The Supreme Court of the United States issued two decisions today:
Encino Motorcars, LLC v. Navarro, No. 16-1362: The Fair Labor Standards Act (“FLSA”) requires that employers pay covered employees overtime compensation, but explicitly exempts “any salesman, partsman, or mechanic primarily engaged in selling or servicing automobiles” at a covered dealership from the overtime requirement. 29 U.S.C. §213(b)(10)(A). Here, a number of service advisors – employees who interact with customers and sell them services for their vehicles – brought a suit for failure to pay overtime against their employer Encino Motorcars, LLC, a Merdedes-Benz dealership. The District Court dismissed, holding that service advisors are exempt under §213(b)(10)(A). The Ninth Circuit reversed, deferring to the Department of Labor’s 2011 rule, but the Court vacated that judgment on the basis that because the 2011 rule was procedurally defective, the courts could not defer to it. On remand, the Ninth Circuit reached the same conclusion, this time holding that Congress did not intend to exempt service advisors from the overtime requirement. Today, the Court reversed, holding that service advisors are exempt from the FLSA’s overtime-pay requirement because they are “salesm[e]n . . . primarily engaged in . . . servicing automobiles” under §213(b)(10)(A).The Court's decision is available here.
Kisela v. Hughes, No. 17-467: Respondent Amy Hughes brought a Section 1983 suit against petitioner Andrew Kisela, a police officer. Kisela and other officers responded to a 911 call about a woman acting erratically with a knife. Less than a minute after they arrived, officers saw Hughes, who was holding a large kitchen knife, taking steps towards another woman standing nearby, and Hughes refused to drop the knife after two commands to do so. Kisela then shot Hughes four times, resulting in non-life-threatening injuries. The District Court granted summary judgment for Kisela, dismissing Hughes’s excessive force claim, but the Ninth Circuit reversed. The Court today reversed, holding that Kisela was entitled to qualified immunity because he did not violate a clearly established right – the right’s contours were not sufficiently definite that any reasonable official in Kisela’s shoes would have understood he was violating it.

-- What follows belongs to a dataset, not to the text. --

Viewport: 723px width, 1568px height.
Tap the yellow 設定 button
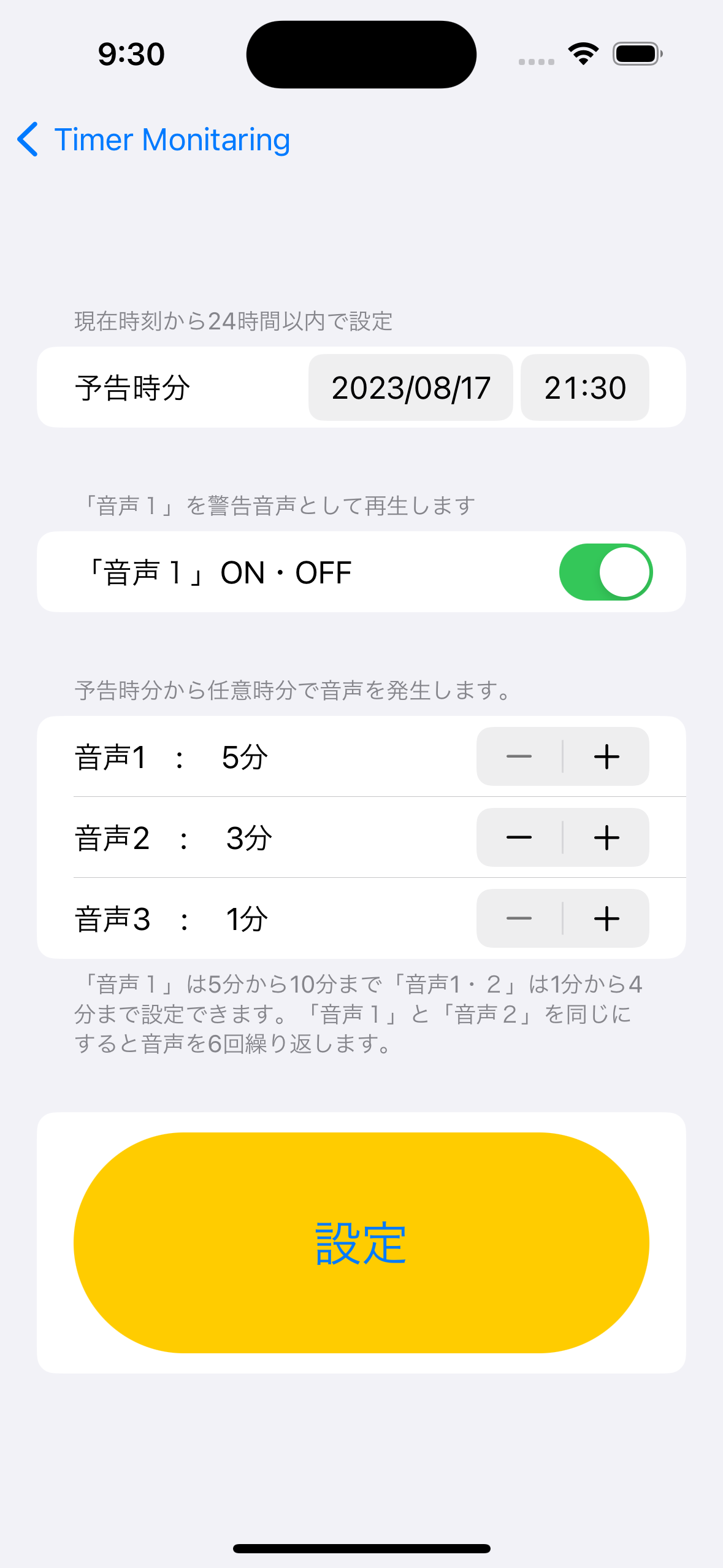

The Court's decision is available here.
Today, the Supreme Court granted certiorari in the following case:
Stokeling v. United States, No. 17-5554: Is a state robbery offense that includes “as an element” the common law requirement of overcoming “victim resistance” categorically a “violent felony” under the only remaining definition of that term in the Armed Career Criminal Act, 18 U.S.C. §924(e)(2)(B)(i) (an offense that “has as an element the use, attempted use, or threatened use of physical force against the person of another”), if the offense has been specifically interpreted by state appellate courts to require only slight force to overcome resistance?